Metadata-Version: 2.4
Name: pybenchkit
Version: 0.0.2
Summary: A push-button end-to-end performance evaluation pipeline for automatically exploring the parameter space.
Project-URL: Homepage, https://github.com/open-s4c/benchkit
Project-URL: Issues, https://github.com/open-s4c/benchkit/issues
Author-email: Antonio Paolillo <antonio@paolillo.be>
License-File: LICENSE
Classifier: License :: OSI Approved :: MIT License
Classifier: Operating System :: OS Independent
Classifier: Programming Language :: Python :: 3
Requires-Python: >=3.10
Requires-Dist: docopt<=0.6.2
Requires-Dist: rich<=14.2.0
Description-Content-Type: text/markdown

# benchkit: Performance Evaluation Framework

[![PyPI - Version](https://img.shields.io/pypi/v/pybenchkit)](https://pypi.org/project/pybenchkit)
[![GitHub License](https://img.shields.io/github/license/open-s4c/benchkit)](LICENSE)
[![PyPI - Downloads](https://img.shields.io/pypi/dm/pybenchkit)](https://pypi.org/project/pybenchkit)

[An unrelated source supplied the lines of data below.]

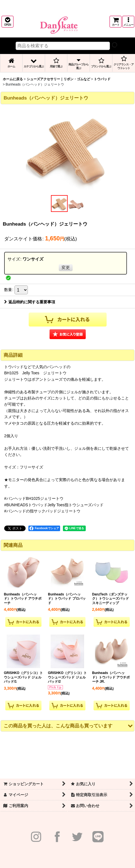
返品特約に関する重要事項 (30, 302)
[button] (7, 22)
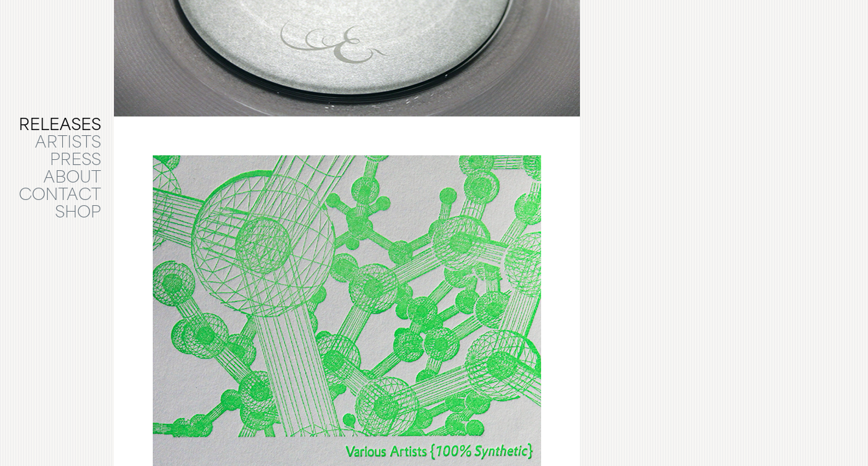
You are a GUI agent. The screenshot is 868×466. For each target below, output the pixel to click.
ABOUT (72, 179)
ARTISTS (68, 144)
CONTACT (60, 196)
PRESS (75, 161)
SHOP (78, 214)
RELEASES (60, 126)
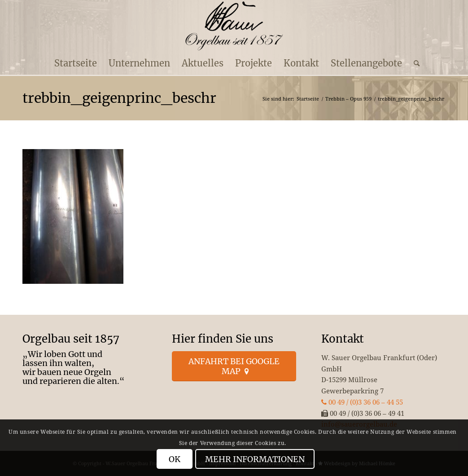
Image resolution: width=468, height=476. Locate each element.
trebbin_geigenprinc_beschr (119, 98)
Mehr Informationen (255, 459)
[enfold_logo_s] (234, 26)
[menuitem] (75, 63)
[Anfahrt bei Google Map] (234, 366)
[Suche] (414, 63)
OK (175, 459)
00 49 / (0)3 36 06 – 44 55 (362, 402)
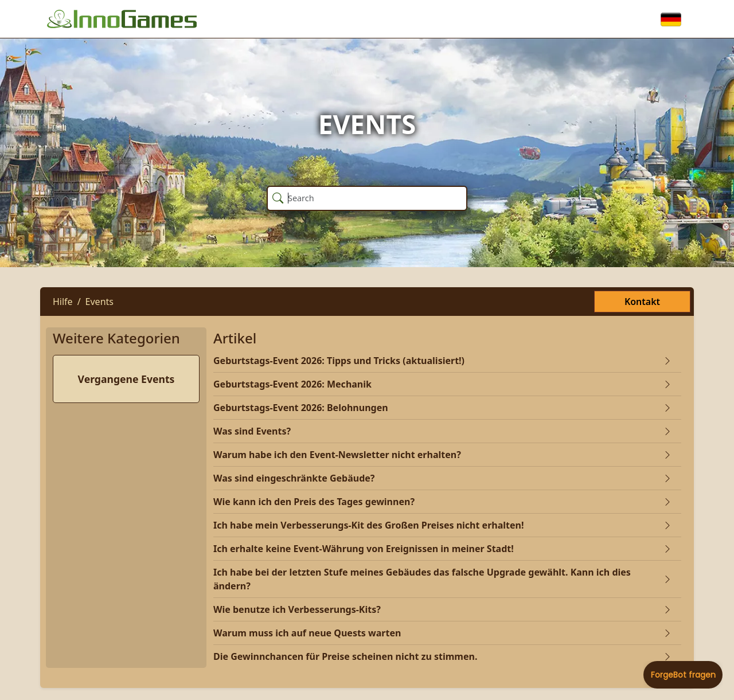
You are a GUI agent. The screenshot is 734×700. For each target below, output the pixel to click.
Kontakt (642, 302)
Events (99, 302)
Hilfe (63, 302)
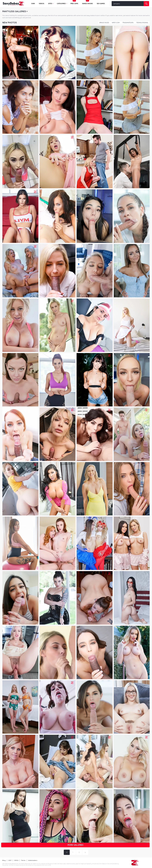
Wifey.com (116, 23)
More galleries (75, 845)
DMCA (16, 860)
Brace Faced (104, 23)
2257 (10, 860)
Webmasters (33, 860)
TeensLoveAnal (142, 23)
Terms (23, 860)
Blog (4, 860)
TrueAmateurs (128, 23)
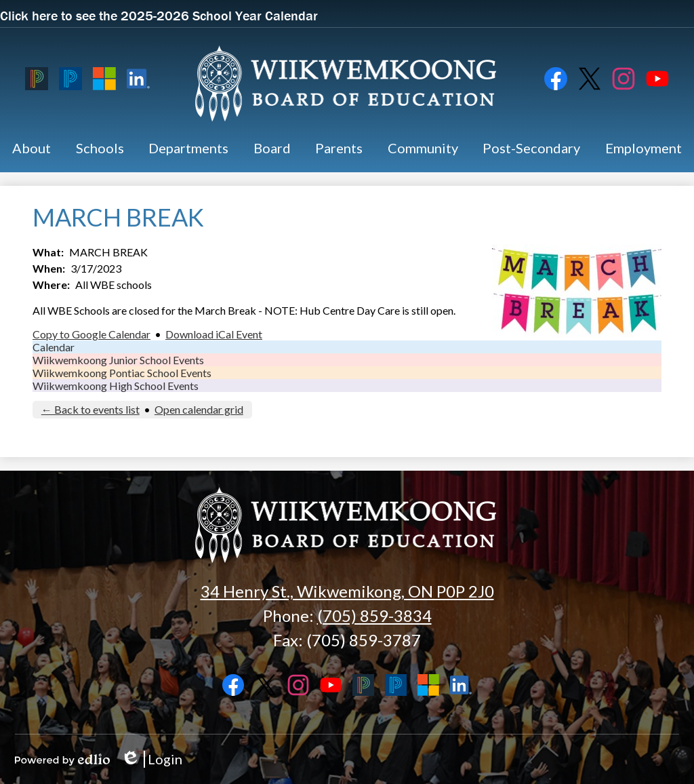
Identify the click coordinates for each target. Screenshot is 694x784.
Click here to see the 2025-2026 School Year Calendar (159, 15)
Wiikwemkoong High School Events (115, 385)
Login (151, 759)
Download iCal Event (213, 334)
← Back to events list (90, 409)
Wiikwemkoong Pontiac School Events (122, 372)
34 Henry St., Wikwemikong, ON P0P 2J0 (347, 591)
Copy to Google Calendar (91, 334)
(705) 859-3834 (374, 615)
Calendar (54, 347)
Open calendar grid (199, 409)
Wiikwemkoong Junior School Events (118, 359)
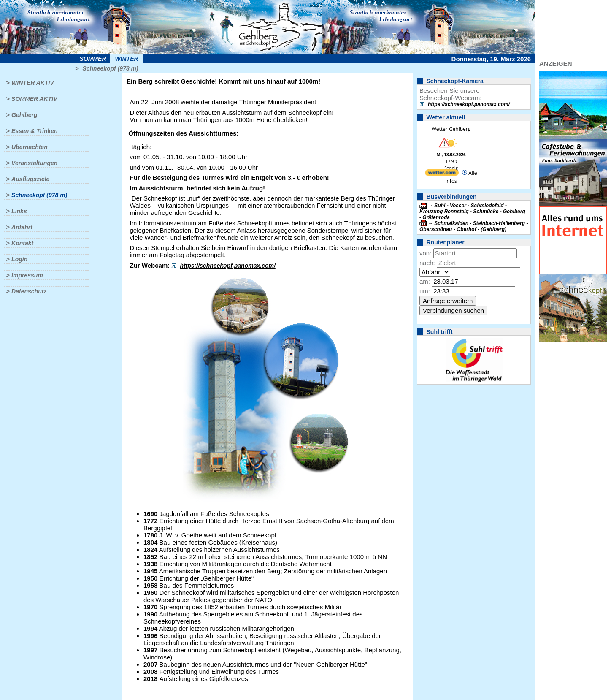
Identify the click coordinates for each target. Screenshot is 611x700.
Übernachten (30, 147)
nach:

`benchkit` provides a push-button end-to-end performance evaluation
pipeline, which includes platform stabilization, benchmark configuration
& build, and an execution engine capable of exploring the specified
parameter space of the problem.

Around a given benchmark, the user can define a set of experiments
called **a campaign**.  Running the campaign within `benchkit` allows to
run the defined experiments, collect results, aggregate them, and
visualize the different variables and how they affect the overall system
performance. `benchkit` provides additional tools for fine grain
performance debugging and monitoring.


## Main principles

The project was born from the need to apply a systematic method to
evaluate computer systems. Indeed, the landscape of benchmarks is really
heterogeneous: each benchmark program tends to define its own
performance metrics and its own way of configuring, compiling, running
and collecting results. In addition, there is a great deal of duplicated
efforts occurring when a researcher or a programmer is generating charts
and tables to communicate results.

Performance evaluation and benchmarks are typically conducted when one
wishes to understand how their software is performing, by comparing
different variant implementations of the same interface or API (possibly
together with other variables). In that context, `benchkit` provides a
method to conduct benchmarks that is simple, efficient and extensible,
raising the abstraction level of how one thinks about performance
evaluation, and allows to design a set of experiments to gain knowledge
on the observed system.

In `benchkit`, the programmer defines a set of `campaigns` attached to a
`benchmark`. Each of these campaigns will explore a `parameter space`
that defines all the values that will be explored for each variable of
the `benchmark`. A campaign script define the variables and the
parameter space, allowing the experiment to be reproducible, as the
specification of the benchmark campaigns is _source code_, making it
self-documenting, executable, reproducible, and easily shareable with
other programmers.

The `benchkit` flow is illustrated by the following figure:
```
                     Benchmark
                         |
                         ▼
                  ┌─────────────┐
  Parameters ────▶│ Campaign Run│────────────────▶ Build
                  └───────┬─────┘            ▲       ▼
                          │   │              │──▶── Run
                          │   ▲              ▲       ▼
                          │   └────────◀─────└─◀── Collect
                          │
                          ▼
                  ┌─────────────┐                               ┌───────────────┐
                  │ CSV Results │ ─▶ Filter, Aggregate, Plot ─▶ │ Chart, Report │
                  └─────────────┘                               └───────────────┘
```

`benchkit` is ideally suited for the following use cases:
- investigating a performance issue in an application, a design, a data
  structure, etc.;
- getting precise, reliable and reproducible measurements;
- running custom benchmark programs;
- running common or existing benchmark programs;
- visualizing different dimensions of the studied problem;
- reproduce the results of a prior measurement and tracking the hidden
  parameters (OS version, compiler version, operating frequency, etc.);
- reduce the variance of experiment results.

In summary, it allows to tackle the high complexity of performance
evaluation initiatives.

`benchkit` allows to avoid common pitfalls like "the bash scripts of
death", unstable or unreproducible results, uncontrolled configuration,
undocumented environment (OS version, compiler version, etc.). It
provides a unified approach to save datasets holding both the experiment
results and the configuration of the environment. It optionally
generates data visualization for the stored results. It reduces the
duplication efforts and provides tooling allowing to set up a
performance regression pipeline for applications.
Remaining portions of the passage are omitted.